In stable democracies, elections are mainly seen as contests over power and ideas. In the Central African Republic, however, a Dec. 30 election was much more. After three years of near-genocidal violence between Christians and Muslims, people eagerly lined up to vote for a new president and parliament. The main motivation was to restore social harmony. Nearly a quarter of the CAR’s population remains displaced by a conflict in which more than 6,000 have been killed.

Casting ballots together as fellow citizens helped send a healing message of support for equality.

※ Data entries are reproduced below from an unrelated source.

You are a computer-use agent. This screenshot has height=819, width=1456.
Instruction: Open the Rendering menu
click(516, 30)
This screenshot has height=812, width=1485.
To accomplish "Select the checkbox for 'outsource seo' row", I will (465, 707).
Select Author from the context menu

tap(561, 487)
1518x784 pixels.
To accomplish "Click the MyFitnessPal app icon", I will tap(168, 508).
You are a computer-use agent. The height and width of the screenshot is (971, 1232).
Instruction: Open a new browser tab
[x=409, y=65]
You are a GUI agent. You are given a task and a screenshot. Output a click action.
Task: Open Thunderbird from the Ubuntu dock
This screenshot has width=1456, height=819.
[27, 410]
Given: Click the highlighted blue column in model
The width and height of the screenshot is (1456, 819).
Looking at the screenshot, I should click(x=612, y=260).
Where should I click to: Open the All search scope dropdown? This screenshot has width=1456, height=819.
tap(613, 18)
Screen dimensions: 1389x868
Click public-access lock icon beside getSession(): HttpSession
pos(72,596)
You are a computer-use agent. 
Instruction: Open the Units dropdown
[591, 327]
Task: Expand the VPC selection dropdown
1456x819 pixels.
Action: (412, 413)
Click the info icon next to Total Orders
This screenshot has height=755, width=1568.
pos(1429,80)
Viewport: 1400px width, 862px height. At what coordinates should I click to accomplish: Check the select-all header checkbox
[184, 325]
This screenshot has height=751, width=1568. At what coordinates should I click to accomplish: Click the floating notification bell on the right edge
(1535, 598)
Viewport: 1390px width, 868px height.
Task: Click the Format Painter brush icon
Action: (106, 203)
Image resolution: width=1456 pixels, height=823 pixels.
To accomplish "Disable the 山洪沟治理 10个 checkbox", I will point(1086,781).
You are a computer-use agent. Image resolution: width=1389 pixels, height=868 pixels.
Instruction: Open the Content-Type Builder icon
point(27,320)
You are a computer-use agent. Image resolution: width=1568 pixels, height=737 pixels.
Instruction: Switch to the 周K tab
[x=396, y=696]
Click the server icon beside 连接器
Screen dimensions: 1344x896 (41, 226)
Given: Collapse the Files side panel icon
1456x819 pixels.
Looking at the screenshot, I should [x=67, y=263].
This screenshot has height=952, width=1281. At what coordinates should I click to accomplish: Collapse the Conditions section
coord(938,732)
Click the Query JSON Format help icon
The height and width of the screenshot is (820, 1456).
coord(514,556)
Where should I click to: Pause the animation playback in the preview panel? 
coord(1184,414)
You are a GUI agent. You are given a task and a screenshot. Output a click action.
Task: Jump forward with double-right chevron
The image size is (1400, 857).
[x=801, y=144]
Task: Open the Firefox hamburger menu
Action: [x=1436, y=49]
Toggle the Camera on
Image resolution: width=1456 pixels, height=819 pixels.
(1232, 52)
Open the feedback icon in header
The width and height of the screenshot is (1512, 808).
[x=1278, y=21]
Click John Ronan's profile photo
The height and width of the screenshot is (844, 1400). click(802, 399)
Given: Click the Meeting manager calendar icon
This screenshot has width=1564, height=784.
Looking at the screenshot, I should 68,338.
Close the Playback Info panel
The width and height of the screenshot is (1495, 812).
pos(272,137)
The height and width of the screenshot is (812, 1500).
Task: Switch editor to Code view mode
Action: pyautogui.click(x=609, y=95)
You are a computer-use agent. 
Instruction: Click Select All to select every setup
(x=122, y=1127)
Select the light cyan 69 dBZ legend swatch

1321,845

Much more than an election, of course, will be needed to patch the CAR back together. Armed militias must still be disarmed. More than 400,000 refugees in neighboring countries will need to know they can return home safely. And newly elected leaders must break old patterns of kleptocratic governance.

Yet the ground has been laid for reconciliation. Christian and Muslim leaders formed a close partnership to bridge sectarian divides. The United Nations and France placed more than 11,000 troops in the country to keep the peace. And last April, many citizen activists and contending groups met in a forum to define a new future – and new character – for the country of 4.8 million people. To top it off, a visit by Pope Francis helped reduce the fear of renewed violence.

Since gaining independence in 1960, the CAR has been prone to the same challenges as many African nations: local warlords, coups, autocratic rule, struggles over mineral resources, and religious tensions. An election is not a cure-all, especially in the midst of a humanitarian crisis. The CAR is one of the world’s poorest nations. But with the help of an interim president, Catherine Samba-Panza, the international community insisted on elections and a special criminal court to lay down the core principles of democracy. By highlighting the values of citizenship, a secular identity based on equality may help overcome differences of tribe and faith.

“It is time our country comes out of this long crisis, recovers its institutions, and that Central Africans find reconciliation and live together,” one 26-year-old voter told The Associated Press.

For all its torturous history, the CAR might serve as a model for other African countries struggling with Christian-Muslim divides or autocratic rule. A pillar of that model is the freedom for self-governance, made visible when every citizen can drop a ballot in a box.